Macron and Sanchez say they've agreed a common position on how to respond to a brewing trade dispute with Washington
Barcelona (AFP) - French President Emmanuel Macron and Spain’s Pedro Sanchez on Thursday joined forces to call for a “proactive” European response to a brewing trade dispute with Washington over alleged protectionism.
Speaking in Barcelona following a Franco-Spanish summit, the two leaders said they had reached a common position on how to respond to Washington’s massive investment plan to accelerate the US transition to green energy.
“We are both aware of the fact that we need to react in a very proactive way” to Washington’s so-called Inflation Reduction Act (IRA), Macron said after signing a friendship treaty with the Spanish prime minister.
Europe fears that the plan, which will pour billions of dollars into climate-friendly technologies, will distort transatlantic trade to give American companies an unfair advantage.
“Europe is facing a critical moment because of the (Ukraine) war, but also because of trade decisions being taken by Europe’s allies such as the United States,” said Sanchez.
While Europe welcomed Washington’s shift towards green energy, “we have to reach an agreement in which this commitment… does not mean the deindustrialisation of Europe,” the Spanish leader said.
Macron, who has branded Washington’s plan as “super aggressive”, wants Brussels to follow suit with a similar initiative to avoid a flight of European companies relocating to take advantage of the US subsidies.
Seeking Madrid’s support for his stance was a central aim of Macron’s Barcelona visit. He will meet German Chancellor Olaf Scholz on Sunday to drum up further backing.
- Macron defends pension reform -
The high-profile meeting took place as France was gripped by nationwide strikes and protests over a controversial pension reform drive in which Macron’s government is seeking to raise the retirement age from 62 to 64.
Speaking during a joint news conference with Sanchez at the end of the summit, Macron said he hoped the demonstrations would take place “without excesses, violence or destruction”. The deeply unpopular reform was “democratically proposed and approved”, he insisted.

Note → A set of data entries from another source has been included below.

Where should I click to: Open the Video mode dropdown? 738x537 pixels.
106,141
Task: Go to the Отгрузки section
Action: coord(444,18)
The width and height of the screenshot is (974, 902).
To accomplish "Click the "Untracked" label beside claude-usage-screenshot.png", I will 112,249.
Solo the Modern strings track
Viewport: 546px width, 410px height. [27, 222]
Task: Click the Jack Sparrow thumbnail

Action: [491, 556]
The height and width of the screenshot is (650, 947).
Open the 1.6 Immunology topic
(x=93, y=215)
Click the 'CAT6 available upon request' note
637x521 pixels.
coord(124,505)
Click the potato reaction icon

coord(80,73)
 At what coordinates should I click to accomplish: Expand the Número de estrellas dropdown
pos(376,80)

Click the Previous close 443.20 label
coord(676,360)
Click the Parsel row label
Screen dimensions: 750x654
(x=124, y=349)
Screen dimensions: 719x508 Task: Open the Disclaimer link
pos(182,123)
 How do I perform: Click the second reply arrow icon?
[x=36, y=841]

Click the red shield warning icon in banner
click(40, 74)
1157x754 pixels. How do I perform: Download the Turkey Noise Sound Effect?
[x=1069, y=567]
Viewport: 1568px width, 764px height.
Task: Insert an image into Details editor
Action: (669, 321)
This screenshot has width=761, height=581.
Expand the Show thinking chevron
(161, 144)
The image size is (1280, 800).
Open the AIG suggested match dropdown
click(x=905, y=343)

France's Macron won the support of Spain's Sanchez for his uncompromising stance over alleged US protectionism
And he stressed the “determination” of his government to ensure that the reform was implemented in a way that was “above all fair and responsible”.
Amid warnings of a “hellish” day of protest and fears the mass mobilisation could turn ugly, the interior ministry said it had deployed 10,000 police officers across the country, more than a third of them in Paris.
With tens of thousands of protesters marching in the streets and strikes that have disrupted public transport and shuttered schools across France, organisers are hoping the pressure will force the government to back down.
- Treaty of friendship -
Earlier Thursday, Macron and Sanchez held talks at the National Art Museum of Catalonia and signed a friendship and cooperation treaty reinforcing bilateral ties on issues such as migration, defence and energy.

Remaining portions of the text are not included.